All right, round two with New Media: The Key Concepts!
As a refresher, the book takes six concepts as key components to studying New Media and its threads:
The chapter on Network was very familiar to me as I had taken a course in the spring that focused on different aspects and theoretical frameworks that revolved around networks (ecological, neural, computer, social, etc). Networks are essential to New Media as computers become ever more integrated into both our working and daily lives. The connections between computers and other such devices, interfaces establishing links between users and users as well as users and information, change not just our means of communication but also how we view our society and one another. One way I visualize this is when I think about people and their relationships with their cell phones. Staying in touch with other people is a big aspect of our current culture, but we use our phones for more than just that. We capture moments (sometimes staged, other times spontaneously) in time through selfies, videos, and pictures, but we also share those moments through social media, emails, text messages, personal websites, blogs, YouTube, and so on. We become creators of content as well as consumers, extending ourselves through the networks.
Sherry Turkle, take it away!
Interactivity interlinks with the networking web of computers, users, and data. According to Gane and Beer, “[Interactivity] is often invoked as a benchmark for differentiating ‘new’ digital media from ‘older’ analogue forms, and for this reason it is not unusual to find new media referred to as interactive media. But herein lies a problem: in spite of the almost ubiquitous presence of this concept in commentaries on new media it is not always clear what makes media interactive or what is meant exactly by the term interactivity” (87). To counter claims that the term “interactivity” has lost some of its power in describing New Media since it has been overused, the authors pull together commentary from various scholars like Lev Manovich and Stephen Graham, “who together give an idea of what the term interactivity might mean in different disciplinary settings, and how it might be put to work as a concept” so long as “it is deployed with precision” (87). The definition that caught my attention was by Tanjev Schultz: “New media interactivity is, for a start, instantaneous, and tends to work in ‘real-time’. It also, in theory, offers the promise of being more democratic: ‘the formal characteristics of fully interactive communication usually imply more equality of the participants and a greater symmetry of communicative power than one-way communication’” (qtd. in Gane and Beer 95). I found this intriguing because it reminds me of the work being done in my own classes. As my program is a hybrid of on-campus and distance students, collaboration in digital spaces is key. This idea of working in “real-time” (which reminds me of Final Fantasy) makes me think of working as a group in Google docs and seeing everyone moving through the space and entering in their input in view of everyone and at the same time.

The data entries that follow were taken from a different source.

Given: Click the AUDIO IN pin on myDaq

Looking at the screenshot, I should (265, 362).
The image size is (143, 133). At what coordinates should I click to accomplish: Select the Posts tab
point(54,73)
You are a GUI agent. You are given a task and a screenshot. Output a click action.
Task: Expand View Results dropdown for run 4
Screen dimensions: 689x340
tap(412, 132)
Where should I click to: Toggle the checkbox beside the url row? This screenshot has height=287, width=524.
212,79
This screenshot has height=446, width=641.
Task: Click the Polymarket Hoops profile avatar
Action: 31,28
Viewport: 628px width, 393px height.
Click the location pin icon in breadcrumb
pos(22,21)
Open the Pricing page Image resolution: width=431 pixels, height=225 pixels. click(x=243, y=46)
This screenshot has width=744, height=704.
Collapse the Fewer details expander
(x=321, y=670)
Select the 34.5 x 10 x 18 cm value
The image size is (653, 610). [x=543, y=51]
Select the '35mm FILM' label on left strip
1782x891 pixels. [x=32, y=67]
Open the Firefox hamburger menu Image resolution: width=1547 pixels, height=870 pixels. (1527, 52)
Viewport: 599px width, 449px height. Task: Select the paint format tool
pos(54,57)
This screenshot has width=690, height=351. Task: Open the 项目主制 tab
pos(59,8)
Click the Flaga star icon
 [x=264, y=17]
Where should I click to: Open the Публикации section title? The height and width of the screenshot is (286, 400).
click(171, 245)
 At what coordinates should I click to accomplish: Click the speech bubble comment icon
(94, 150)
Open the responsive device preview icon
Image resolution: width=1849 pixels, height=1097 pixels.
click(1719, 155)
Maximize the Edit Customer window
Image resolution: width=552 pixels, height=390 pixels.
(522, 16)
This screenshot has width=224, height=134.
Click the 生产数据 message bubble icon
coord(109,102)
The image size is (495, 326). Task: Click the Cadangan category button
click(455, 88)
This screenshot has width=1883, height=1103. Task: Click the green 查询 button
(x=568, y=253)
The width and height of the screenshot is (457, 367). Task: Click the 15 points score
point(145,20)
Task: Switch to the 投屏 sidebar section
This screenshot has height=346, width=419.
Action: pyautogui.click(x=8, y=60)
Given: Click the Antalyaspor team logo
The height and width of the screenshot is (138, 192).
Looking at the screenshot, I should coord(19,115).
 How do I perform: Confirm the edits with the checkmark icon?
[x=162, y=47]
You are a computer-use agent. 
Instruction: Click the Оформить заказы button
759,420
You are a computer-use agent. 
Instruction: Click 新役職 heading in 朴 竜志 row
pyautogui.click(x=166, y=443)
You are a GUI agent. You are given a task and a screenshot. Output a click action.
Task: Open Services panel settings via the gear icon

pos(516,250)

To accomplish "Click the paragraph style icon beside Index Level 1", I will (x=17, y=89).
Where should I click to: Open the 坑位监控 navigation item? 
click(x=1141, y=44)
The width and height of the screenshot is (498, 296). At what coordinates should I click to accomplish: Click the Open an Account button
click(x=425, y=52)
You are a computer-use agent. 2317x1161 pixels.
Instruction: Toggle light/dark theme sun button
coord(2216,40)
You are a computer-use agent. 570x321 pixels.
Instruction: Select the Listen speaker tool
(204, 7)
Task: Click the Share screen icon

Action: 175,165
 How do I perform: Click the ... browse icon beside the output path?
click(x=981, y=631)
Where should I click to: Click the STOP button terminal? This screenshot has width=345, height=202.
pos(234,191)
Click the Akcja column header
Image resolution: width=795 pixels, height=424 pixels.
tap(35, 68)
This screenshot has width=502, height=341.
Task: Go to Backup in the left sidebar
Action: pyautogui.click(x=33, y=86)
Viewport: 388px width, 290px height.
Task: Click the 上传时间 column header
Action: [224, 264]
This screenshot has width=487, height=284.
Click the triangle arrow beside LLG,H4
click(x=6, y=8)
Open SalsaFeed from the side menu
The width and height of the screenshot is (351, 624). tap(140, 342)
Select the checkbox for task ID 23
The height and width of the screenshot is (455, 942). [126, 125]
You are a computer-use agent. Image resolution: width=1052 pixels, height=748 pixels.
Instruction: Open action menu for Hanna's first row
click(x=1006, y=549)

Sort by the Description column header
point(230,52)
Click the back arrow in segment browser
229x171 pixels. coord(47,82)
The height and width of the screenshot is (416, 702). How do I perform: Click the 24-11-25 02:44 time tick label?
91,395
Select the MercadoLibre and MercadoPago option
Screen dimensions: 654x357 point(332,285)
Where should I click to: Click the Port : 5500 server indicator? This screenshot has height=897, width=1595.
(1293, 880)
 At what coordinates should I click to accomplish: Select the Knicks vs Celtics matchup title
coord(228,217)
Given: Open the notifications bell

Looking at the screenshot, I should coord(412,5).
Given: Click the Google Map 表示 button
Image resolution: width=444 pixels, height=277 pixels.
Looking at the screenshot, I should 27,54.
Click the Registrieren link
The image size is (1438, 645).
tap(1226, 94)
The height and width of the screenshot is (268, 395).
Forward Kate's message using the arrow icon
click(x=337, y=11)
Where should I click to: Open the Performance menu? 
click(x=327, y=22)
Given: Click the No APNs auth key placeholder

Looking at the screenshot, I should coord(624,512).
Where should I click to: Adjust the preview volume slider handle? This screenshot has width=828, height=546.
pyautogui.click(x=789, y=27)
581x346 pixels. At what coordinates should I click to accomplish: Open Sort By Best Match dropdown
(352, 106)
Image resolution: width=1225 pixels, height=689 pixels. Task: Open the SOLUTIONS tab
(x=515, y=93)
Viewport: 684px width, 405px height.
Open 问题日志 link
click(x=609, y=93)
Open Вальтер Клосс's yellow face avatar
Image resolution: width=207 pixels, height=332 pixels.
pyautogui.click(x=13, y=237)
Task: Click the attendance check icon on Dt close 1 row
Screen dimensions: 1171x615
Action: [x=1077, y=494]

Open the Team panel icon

As someone who is trouncing into Video Game Studies though the lens of English Studies and wishes to someday work in the industry, interactivity is a very relevant term. Yes, video games are interactive in the sense that players can pick up a controller or put their hands on a keyboard and play within a virtual environment that responds to them in some way, with the experience varying depending on the intuitiveness of the software. But advances in the game engines and the evolution of how developers design game experiences is stepping up that sense of interactivity, often through dialogue wheels that are a more sophisticated form of dialogue trees.
However, video games are not just about interacting with the software. Networking plays a huge role in video games like massively multiplayer online games (MMOs) like World of Warcraft, Elder Scrolls, and Guild Wars as well as games played on consoles (Playstation and XBox) like Call of Duty and Borderlands. Here, players from around the world come together, exploring virtual environments, battling and raiding in groups, and sharing in-game expertise between players of varying skill levels. The game space is just as social as it is competitive, building relationships among players through interfaces rather than face-to-face interactions. The hardware and software, though, are not just tools, but participants in the network of gaming experience, nodding to Latour and his Actor Network Theory. I will not go further into that train of thought as I already have longer, more elaborate posts devoted to this topic. On a final note, while reading this book, I found it particularly useful for my ventures into Video Game Studies because video games encompass all of these concepts, working to enhance each aspect so as to be more attractive to players.